Dans la mesure où l’incapacité permanente de travail, fixée à 30%, n’indemnise pas une perte de revenus (celle-ci étant inexistante) sur la base de la diminution de la valeur de l’intéressé sur le marché du travail, mais bien sur la base des efforts accrus qu’il doit et devra consentir pour développer sa capacité sur ce marché, quelles que soient la forme ou la dénomination de l’indemnisation, ce qui est indemnisé est économique, étant l’inaptitude totale ou partielle de la victime à exercer une activité lucrative, ainsi que sa compétitivité réduite sur le marché du travail.

La somme de 115.000 euros allouée pour « préjudice matériel au titre d’efforts accrus » n’est pas un dommage moral mais couvre la réduction de la capacité de travailler et de gagner sa vie. Il ne s’agit pas d’efforts consentis pour poursuivre des études, puisque le tribunal constate qu’elles ont été abandonnées. L’indemnisation des efforts accrus couvre donc bien la diminution de la capacité de gain.

Le tribunal note cependant que, la consolidation intervenant à l’âge de 19 ans, celle-ci est antérieure à la naissance du droit aux allocations aux personnes handicapées, qui ne peut intervenir qu’à partir de 21 ans. L’indemnisation du dommage temporaire ne peut être considérée comme entraînant un cumul possible avec une allocation avant la date de consolidation. Il rejette dès lors la prise en compte par le SPF de postes d’indemnisation de ce préjudice temporaire.

Revenant aux « efforts accrus », dont il a retenu qu’il s’agit d’une forme d’indemnisation de la réduction de capacité de gain qui ne peut se cumuler avec l’allocation de remplacement de revenus (celle-ci ayant le même objet), le tribunal considère que les revenus ne permettent pas, après conversion de ce capital, l’octroi d’une allocation de remplacement de revenus.

Pour ce qui est de l’allocation d’intégration, la question se pose de l’examen des conditions de l’aide de tiers allouée. Celle-ci peut couvrir le même dommage que celui visé à l’article 5ter de l’arrêté royal. Cette question ne sera cependant pas davantage examinée, puisqu’il est constaté que l’aide de tiers vise une période antérieure à la demande d’allocations. Il en va de même pour le préjudice ménager temporaire.

Quant au préjudice ménager permanent (de l’ordre de 19.000 euros), il couvre le même dommage que la réduction d’autonomie compensée par l’allocation d’intégration, à savoir l’incapacité de la victime à accomplir les tâches de la vie quotidienne économiquement évaluables. Il faut dès lors appliquer la règle anti-cumul.
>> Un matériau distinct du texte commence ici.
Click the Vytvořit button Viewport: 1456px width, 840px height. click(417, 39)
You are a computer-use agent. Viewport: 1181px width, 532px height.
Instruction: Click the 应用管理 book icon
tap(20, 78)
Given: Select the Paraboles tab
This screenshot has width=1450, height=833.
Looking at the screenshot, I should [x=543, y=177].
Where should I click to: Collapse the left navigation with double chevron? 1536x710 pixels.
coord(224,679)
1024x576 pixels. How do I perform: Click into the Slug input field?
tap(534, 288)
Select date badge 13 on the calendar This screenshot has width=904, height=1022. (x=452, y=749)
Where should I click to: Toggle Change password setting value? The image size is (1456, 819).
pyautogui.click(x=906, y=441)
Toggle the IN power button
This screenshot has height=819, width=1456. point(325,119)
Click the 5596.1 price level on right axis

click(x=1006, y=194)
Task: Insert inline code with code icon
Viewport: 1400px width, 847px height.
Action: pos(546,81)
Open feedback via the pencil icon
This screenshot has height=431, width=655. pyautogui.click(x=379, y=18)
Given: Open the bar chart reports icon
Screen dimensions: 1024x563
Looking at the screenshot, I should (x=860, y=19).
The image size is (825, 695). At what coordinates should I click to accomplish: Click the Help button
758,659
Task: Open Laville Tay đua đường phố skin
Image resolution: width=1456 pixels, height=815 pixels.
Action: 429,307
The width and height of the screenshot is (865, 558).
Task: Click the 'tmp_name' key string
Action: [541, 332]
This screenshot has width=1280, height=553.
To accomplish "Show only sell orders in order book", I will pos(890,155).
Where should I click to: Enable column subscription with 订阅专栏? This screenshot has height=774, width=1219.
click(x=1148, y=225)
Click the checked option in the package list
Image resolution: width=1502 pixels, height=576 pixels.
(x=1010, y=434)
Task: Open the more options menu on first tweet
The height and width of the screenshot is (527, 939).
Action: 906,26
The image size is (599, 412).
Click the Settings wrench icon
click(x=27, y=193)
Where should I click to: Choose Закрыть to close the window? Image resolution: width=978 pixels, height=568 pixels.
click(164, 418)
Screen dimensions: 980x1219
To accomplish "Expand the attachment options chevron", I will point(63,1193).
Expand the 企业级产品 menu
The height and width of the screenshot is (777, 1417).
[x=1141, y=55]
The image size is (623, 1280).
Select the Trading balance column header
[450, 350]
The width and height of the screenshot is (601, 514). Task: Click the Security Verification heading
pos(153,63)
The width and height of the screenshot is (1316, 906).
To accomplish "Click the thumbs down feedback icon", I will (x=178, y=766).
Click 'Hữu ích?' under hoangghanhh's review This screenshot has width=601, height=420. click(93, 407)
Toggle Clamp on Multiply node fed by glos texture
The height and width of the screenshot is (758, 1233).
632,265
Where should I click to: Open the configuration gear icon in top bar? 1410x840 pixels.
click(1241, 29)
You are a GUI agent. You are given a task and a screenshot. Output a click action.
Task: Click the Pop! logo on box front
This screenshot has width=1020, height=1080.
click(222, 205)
Resterait à évaluer la possibilité d’allouer néanmoins une allocation d’intégration, après avoir procédé à la conversion du capital. Le tribunal souligne cependant, à ce point de son raisonnement, que, dans un arrêt du 19 octobre 2016 (C. trav. Gand, 19 octobre 2016, 2015/AG/329), la Cour d’appel de Gand a soulevé l’illégalité de l’article 8bis de l’arrêté royal, en ce qu’il instaure une règle de non-cumul pour une indemnité non-imposable (indemnité de droit commun pour l’aide de tiers), et considère que la question pourrait se poser de manière identique pour le préjudice ménager.

Sur ce point également, il ordonne la réouverture des débats.

Intérêt de la décision

Dans ce jugement, le tribunal se livre à un long exercice de confrontation de postes d’indemnisation alloués en droit commun avec les conditions posées pour l’octroi des prestations aux personnes handicapées.

Les postes indemnisés en droit commun ont des libellés spécifiques et a priori non-transposables, même si, en fin de compte, ils peuvent couvrir les mêmes items.

C’est la réalité du dommage couvert qui doit être recherchée et le tribunal dégage en tout cas deux pistes très importantes, étant que l’indemnisation des efforts accrus couvre un dommage matériel et que le préjudice ménager vise le même dommage que celui compensé par l’allocation d’intégration, étant la réduction d’autonomie.

L’exercice n’a pas été fait par rapport aux postes couvrant l’incapacité temporaire, mais uniquement l’incapacité permanente. Rien n’interdirait, cependant, de raisonner par analogie pour celle-ci.